As she walked out of the house onto the solid porch and surveyed Henry’s property, Meredith could visualize how dwellings and workspaces had proliferated on the hillside since they were children, in the way that haphazard development often takes place on a piece of rural land. Henry had built a pole barn for goats and a shed for his shop. Teenaged Garth had hauled a trailer onto a piece of level land, then built a cabin onto it.
Meredith backed her car out of Henry’s driveway to head back down the hill between the rock outcroppings that had been blasted through to build the road forty years ago. She pictured the sediments eroding, crumbling, falling to the roadside since then, weathering the cliffs.
She and Garth got into the changes over a bottle of California red that night. Garth had commuted south to Connecticut for years before he moved to the West Coast. He complained that southern Vermont now looked like Connecticut—walls of trees along the roads. Where were the fields, the views, the old pastures that they used to walk in, hunt in, ride their horses through? Wasn’t there supposed to be something about a mosaic of clearings and woods that was beneficial? Meredith should know about this from her forestry stint.
“It’s true,” Meredith sighed. “Newcomb’s pasture is all grown in. It’s a beech-clone forest now, under some big old pines.” They had watched this pattern throughout their lives of walking, riding horses, driving through the old pastures turning to woodlands. It was the dynamic of their generation on the land—that certain window, fifty years after the abandonment of agriculture across the Northeast.

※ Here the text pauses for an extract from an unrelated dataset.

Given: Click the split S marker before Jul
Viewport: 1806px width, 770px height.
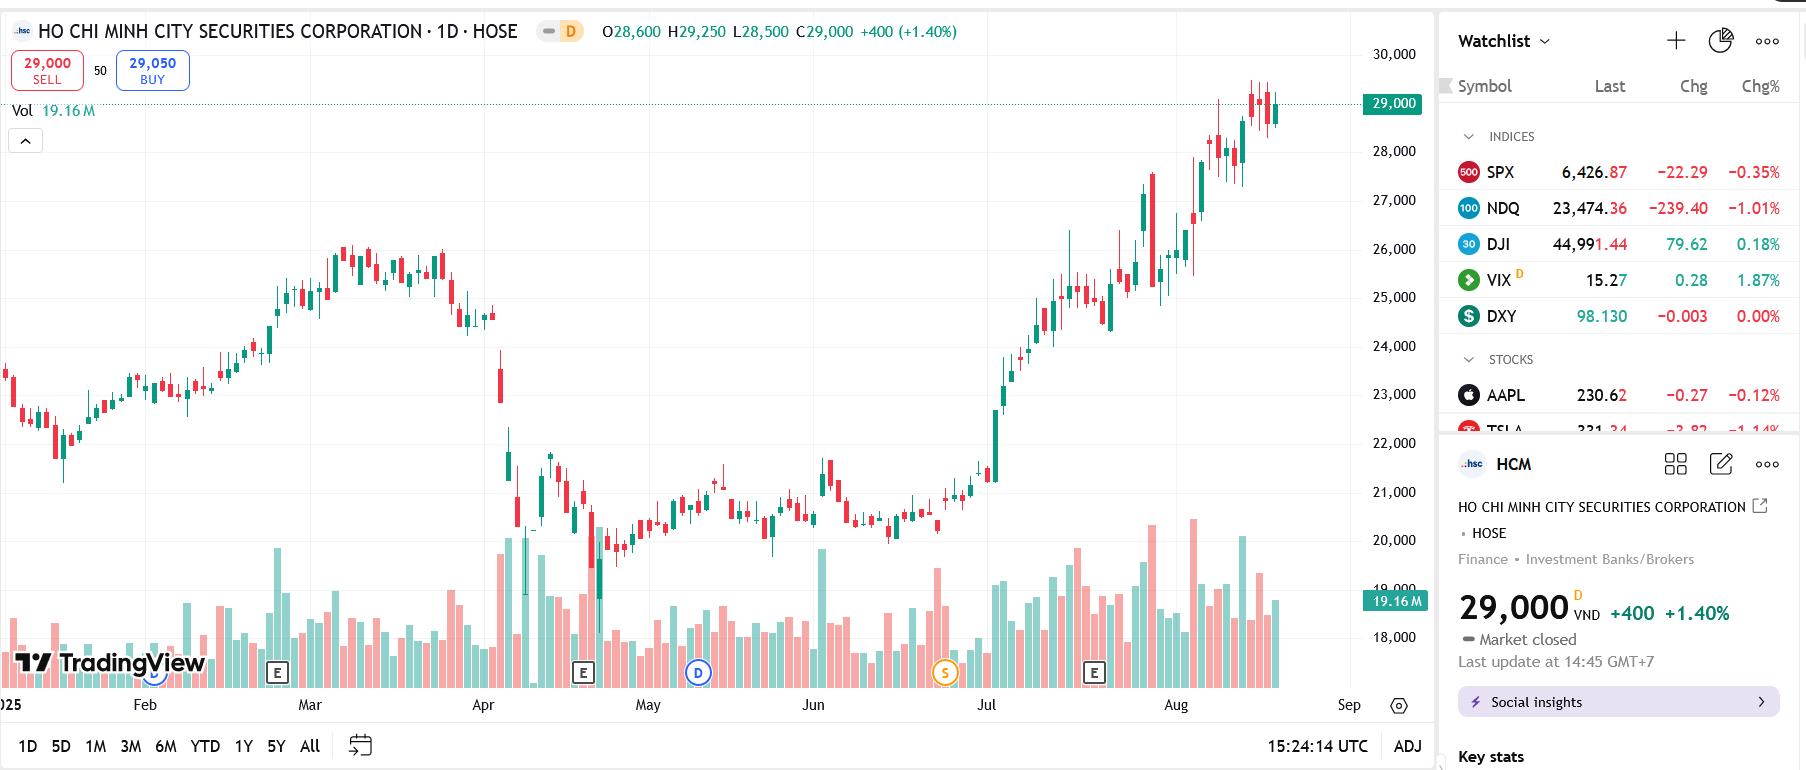Looking at the screenshot, I should pos(945,673).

In the same way that their fathers had taken on the charge to buy up land and keep large tracts undeveloped, Garth and a couple of other town sons, now town fathers, were clearing fields with chainsaws and keeping them mown or grazed, appreciating the landscape that this created. The forests were all very well—they needed the forests for firewood, for wildlife, for the carbon they absorbed and held from the atmosphere—but the openings had their role to play too, as Meredith and Nora well knew from the decline of birds like meadowlarks, bobolinks, and whip-poor-wills.
“Why is it that people get so crazy about trees?” Garth asked.
Meredith wasn’t sure how she wanted to answer this. She too had reactions to the newcomers who had moved up from away and wanted to protect every tree. But should she give Garth a lesson on carbon sinks and the contribution of regrowth in the Northeast to the air chemistry budget? Or was she going to join him in bemoaning the newcomers, suburb- and city-raised, who’d moved to Vermont in the last thirty years, how misguided they were, and what they were doing to the landscape by sprinkling their houses through the forested hills?
“Well, it sure is complicated,” she answered. “I’m glad for the new generation of field-clearers, like you. And we all have to live here together, whatever our perspective.”
The story isn’t finished yet, Meredith thought. Of course, it never would be. Their town was a patchwork—new small farms, clear-cuts here and there, ridgelines that had been sheep farms left now to revert, old dead wood slumping to the forest floor. And she was just beginning to see the new patterns.